Demand was spread across all three securities, although the 30-year bond emerged as the most popular among investors seeking to lock in returns over a longer period. Such appetite reflects growing interest from pension funds, insurers and other institutional investors that typically prefer long-dated government securities because they match their long-term financial obligations.

Auction results published by the CBK show the 10-year FXD1/2022/010 bond received bids worth Ksh 28.86 billion. The regulator accepted Ksh 8.53 billion, with successful investors securing a weighted average yield of 12.9524 per cent. The bond carries a fixed annual coupon of 13.49 per cent.

The 20-year FXD1/2021/020 bond also attracted healthy participation. Investors submitted bids worth Ksh19.65 billion, while the CBK accepted Ksh13.56 billion. The successful bids recorded a weighted average yield of 14.5379 per cent. The bond pays a coupon of 13.44 per cent.

The biggest attraction during the auction was the newly introduced 30-year FXD1/2026/030 bond. Investors submitted applications worth Ksh 26.16 billion. After factoring in non-competitive bids, the CBK allocated Ksh 35.69 billion under the issue, making it the largest allocation among the three bonds. The weighted average accepted yield stood at 14.5962 per cent, while the coupon rate was set at 12.50 per cent.

In its auction report, the CBK said the 10-year bond “attracted bids worth Ksh28.86 billion, of which Ksh 8.53 billion was accepted,” while the 20-year and 30-year securities also recorded strong participation from investors.

Domestic debt

The outcome comes at a time when the government continues to depend heavily on the domestic debt market to finance its budget while reducing pressure to borrow externally. Kenya has increasingly relied on Treasury bills and bonds to meet funding requirements, refinance maturing debt and cushion the budget from revenue shortfalls.

Treasury bonds have remained attractive this year because they provide guaranteed interest payments backed by the government. Unlike Treasury bills, which mature within one year, Treasury bonds allow investors to earn fixed interest over several years, making them especially appealing to retirement schemes, insurance companies, banks and long-term individual investors.
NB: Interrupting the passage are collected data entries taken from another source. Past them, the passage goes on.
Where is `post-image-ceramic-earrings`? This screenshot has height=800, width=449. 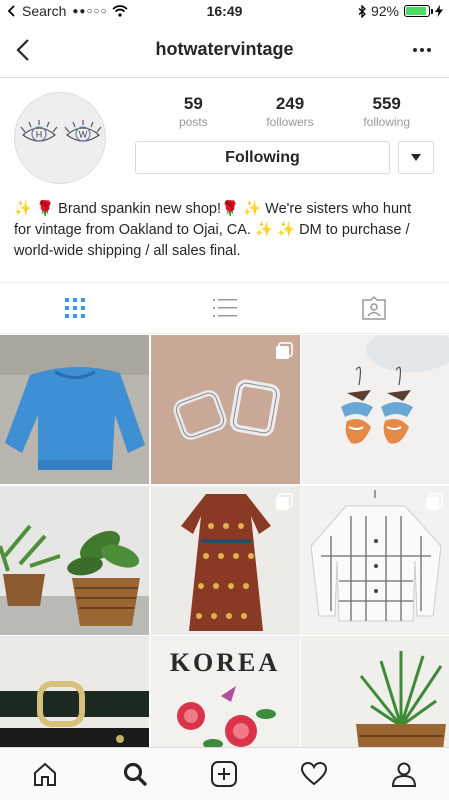 post-image-ceramic-earrings is located at coordinates (375, 410).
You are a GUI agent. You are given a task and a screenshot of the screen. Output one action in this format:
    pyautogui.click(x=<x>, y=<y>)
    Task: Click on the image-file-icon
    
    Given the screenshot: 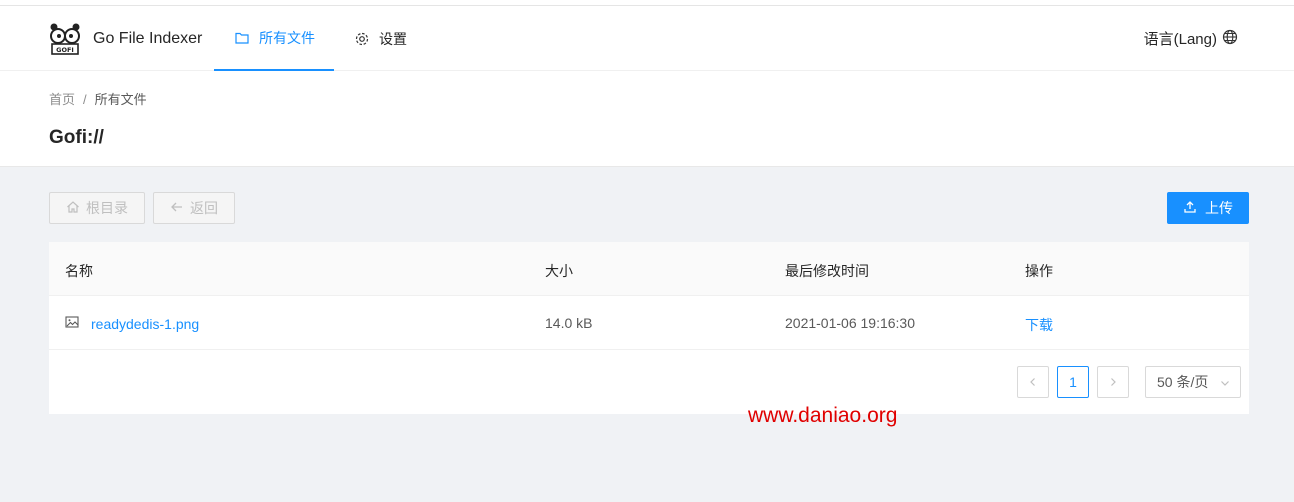 What is the action you would take?
    pyautogui.click(x=78, y=324)
    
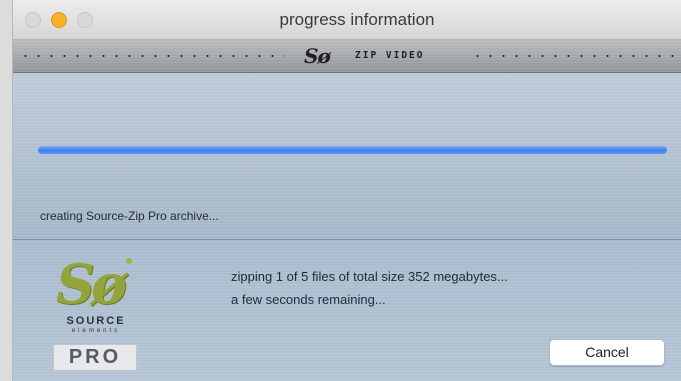 Image resolution: width=681 pixels, height=381 pixels. I want to click on logo-pro-badge: PRO, so click(95, 358).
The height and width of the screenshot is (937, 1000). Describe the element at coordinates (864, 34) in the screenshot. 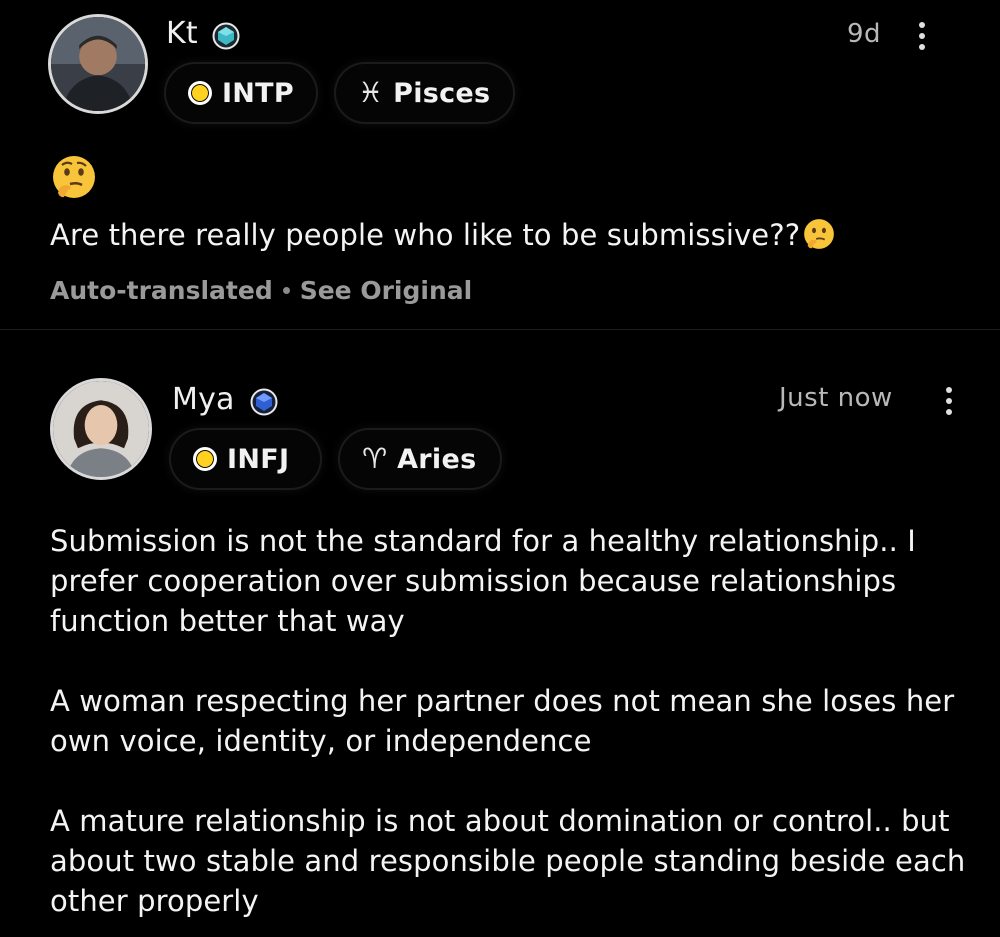

I see `timestamp: 9d` at that location.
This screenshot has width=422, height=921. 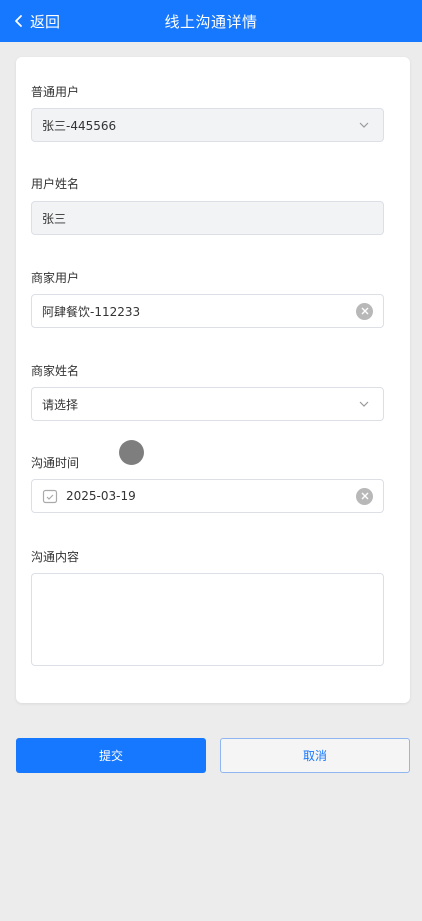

The latest yields also suggest investors continue to demand relatively high returns before committing their money for long periods. Longer-term bonds typically offer higher yields because investors face greater risks associated with inflation, economic changes and interest rate movements over time.

Market analysts say reopening existing bonds instead of introducing entirely new securities also benefits the government by increasing the amount available in the market for already established bonds. Larger bond sizes improve trading activity in the secondary market and make it easier for investors to buy or sell the securities before maturity.

Money raised through Treasury bond auctions is used to finance development projects, including roads, schools, hospitals and energy infrastructure, while also supporting government operations and refinancing existing debt. By borrowing through the local market, the government spreads repayment obligations over many years instead of relying on short-term financing.

The CBK has also announced that details of the next Treasury bond sale will be released before the August 2026 auction. The prospectuses will outline the bonds on offer, their maturities, coupon rates and the terms that investors will use when submitting bids.